Shares of Urogen Pharma (NASDAQ:URGN) dropped over 12% today after the urology treatment-focused company announced a public share offering. The clinical-stage company said it will put approximately 4.2 million shares up for grabs at $41 apiece, which could raise as much as $172.5 million in gross proceeds.
The company reported a cash balance of $109 million at the end of September 2018, so the offering will add a comfortable cushion to the balance sheet. Urogen Pharma is going to need it, given its maturing pipeline and plans for receiving key regulatory approvals in 2019.
As of 12:08pm EST, the stock had settled to a 10.7% loss.
In the first nine months of 2018 the company reported an operating loss of $53 million, compared to a loss of just $9.8 million in the year-ago period. The increase was due to a sharp jump in R&D and selling, general, and administrative expenses. The sharp jump was due to a large noncash charge for stock-based compensation and a quickly maturing drug pipeline led by UGN-101.
In October 2018 the U.S. Food and Drug Administration granted UGN-101 its breakthrough therapy designation as a potential treatment for low-grade upper tract urothelial cancer (LG UTUC). It had already received orphan drug status and a fast track designation from the regulatory body. Currently no drugs have been approved for treatment of the cancer, but that might soon change.
Urogen Pharma reported top-line results for the drug candidate in a phase 3 study in January 2019. An impressive 57% of patients taking the drug achieved complete response, and all those who did and were evaluable remained disease free at the six-month mark. A complete data set will be available in the second quarter of 2019, which is when the new drug application will be submitted to the FDA. The company could receive marketing approval later this year.

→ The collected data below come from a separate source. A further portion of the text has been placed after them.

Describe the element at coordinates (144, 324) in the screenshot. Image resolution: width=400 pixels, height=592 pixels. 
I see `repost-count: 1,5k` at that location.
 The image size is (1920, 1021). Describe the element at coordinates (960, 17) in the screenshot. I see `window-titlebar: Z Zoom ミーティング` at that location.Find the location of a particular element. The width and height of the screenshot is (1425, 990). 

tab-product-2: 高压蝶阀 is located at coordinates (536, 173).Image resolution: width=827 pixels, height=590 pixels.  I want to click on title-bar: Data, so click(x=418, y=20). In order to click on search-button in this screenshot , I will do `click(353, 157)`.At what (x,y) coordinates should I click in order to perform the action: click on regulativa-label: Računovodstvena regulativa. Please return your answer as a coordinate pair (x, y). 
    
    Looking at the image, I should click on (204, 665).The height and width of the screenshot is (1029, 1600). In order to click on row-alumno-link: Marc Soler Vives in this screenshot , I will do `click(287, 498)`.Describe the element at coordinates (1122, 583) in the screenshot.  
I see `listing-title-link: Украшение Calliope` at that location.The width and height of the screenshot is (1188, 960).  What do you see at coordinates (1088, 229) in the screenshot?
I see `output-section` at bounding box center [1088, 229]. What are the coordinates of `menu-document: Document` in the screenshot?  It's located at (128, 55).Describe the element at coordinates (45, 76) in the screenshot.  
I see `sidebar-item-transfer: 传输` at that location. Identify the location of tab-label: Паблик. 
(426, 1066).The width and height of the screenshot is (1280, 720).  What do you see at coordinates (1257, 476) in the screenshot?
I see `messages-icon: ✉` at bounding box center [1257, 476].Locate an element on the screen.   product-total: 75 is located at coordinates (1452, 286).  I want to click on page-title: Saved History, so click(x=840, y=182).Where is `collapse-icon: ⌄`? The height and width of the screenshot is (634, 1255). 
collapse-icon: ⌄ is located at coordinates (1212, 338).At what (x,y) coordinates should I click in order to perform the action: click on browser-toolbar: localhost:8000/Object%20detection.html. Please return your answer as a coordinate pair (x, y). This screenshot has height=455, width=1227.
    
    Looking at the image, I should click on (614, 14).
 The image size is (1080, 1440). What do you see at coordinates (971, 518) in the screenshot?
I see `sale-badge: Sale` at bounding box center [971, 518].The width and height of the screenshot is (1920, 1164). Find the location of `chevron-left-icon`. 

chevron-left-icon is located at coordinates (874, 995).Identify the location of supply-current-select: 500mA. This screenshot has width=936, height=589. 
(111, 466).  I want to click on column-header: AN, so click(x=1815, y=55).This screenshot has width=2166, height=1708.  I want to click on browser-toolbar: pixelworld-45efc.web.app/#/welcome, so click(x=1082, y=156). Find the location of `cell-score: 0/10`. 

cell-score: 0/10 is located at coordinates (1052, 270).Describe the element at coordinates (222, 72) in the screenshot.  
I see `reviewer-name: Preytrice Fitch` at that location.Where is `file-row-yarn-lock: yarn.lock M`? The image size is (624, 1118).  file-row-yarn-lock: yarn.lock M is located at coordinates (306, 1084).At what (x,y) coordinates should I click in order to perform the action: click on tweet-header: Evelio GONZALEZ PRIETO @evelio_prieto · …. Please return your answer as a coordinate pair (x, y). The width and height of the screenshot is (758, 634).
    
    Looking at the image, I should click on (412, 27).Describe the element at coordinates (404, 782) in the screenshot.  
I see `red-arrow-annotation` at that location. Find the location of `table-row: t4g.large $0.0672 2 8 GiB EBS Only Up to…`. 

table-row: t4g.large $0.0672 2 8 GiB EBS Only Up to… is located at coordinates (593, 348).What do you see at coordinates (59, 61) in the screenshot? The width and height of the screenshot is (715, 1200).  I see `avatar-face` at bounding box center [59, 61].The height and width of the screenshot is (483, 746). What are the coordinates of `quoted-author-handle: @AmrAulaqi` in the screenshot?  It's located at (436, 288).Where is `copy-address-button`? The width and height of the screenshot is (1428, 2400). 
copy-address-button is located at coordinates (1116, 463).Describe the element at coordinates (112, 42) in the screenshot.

Urogen Pharma will soon be flush with cash and has a solid chance of earning marketing approval for UGN-101. It has a promising clinical program in UGN-102 as a potential treatment for low-grade nonmuscle-invasive bladder cancer (NMIBC), which affects 85,000 people in the United States and has no direct treatment options. Data from a phase 2b trial are expected in the first half of 2019. Allergan has even licensed one of the company's drug formulations and is evaluating it as a treatment for overactive bladder.
In other words, the recent dilution and stock plunge create an opportunity for investors with a long-term mind-set to take a closer look at the business.